Hypura: Storage-tier-aware LLM inference scheduler for Apple Silicon

What Hypura does
Hypura is a storage-tier-aware LLM inference scheduler for Apple Silicon that places model tensors across GPU, RAM, and NVMe tiers based on access patterns, bandwidth costs, and hardware capabilities.
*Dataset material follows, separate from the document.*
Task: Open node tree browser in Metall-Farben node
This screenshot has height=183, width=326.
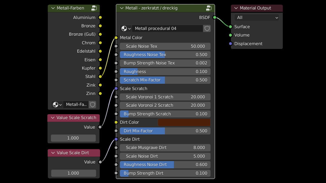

This enables models that exceed physical memory to run without crashing the system.
Key features and how it works
Hypura reads GGUF files, profiles your hardware (GPU working set, RAM, NVMe bandwidth), and solves a placement optimization that assigns every tensor to a tier:
- GPU (Metal) — Attention layers, norms, embeddings
- RAM — Overflow layers that don't fit in the GPU working set, accessed via mmap
- NVMe — Remaining layers loaded on-demand via direct I/O (
F_NOCACHE + pread), prefetched ahead of the forward pass
For MoE models like Mixtral, Hypura implements expert-streaming: only non-expert tensors (~1 GB) stay on GPU, while expert tensors stream from NVMe through a pool buffer on demand. It includes a neuron cache with 99.5% hit rate that eliminates most I/O after warmup, router interception to identify selected experts, and co-activation tracking to predict which experts will fire next for speculative prefetch.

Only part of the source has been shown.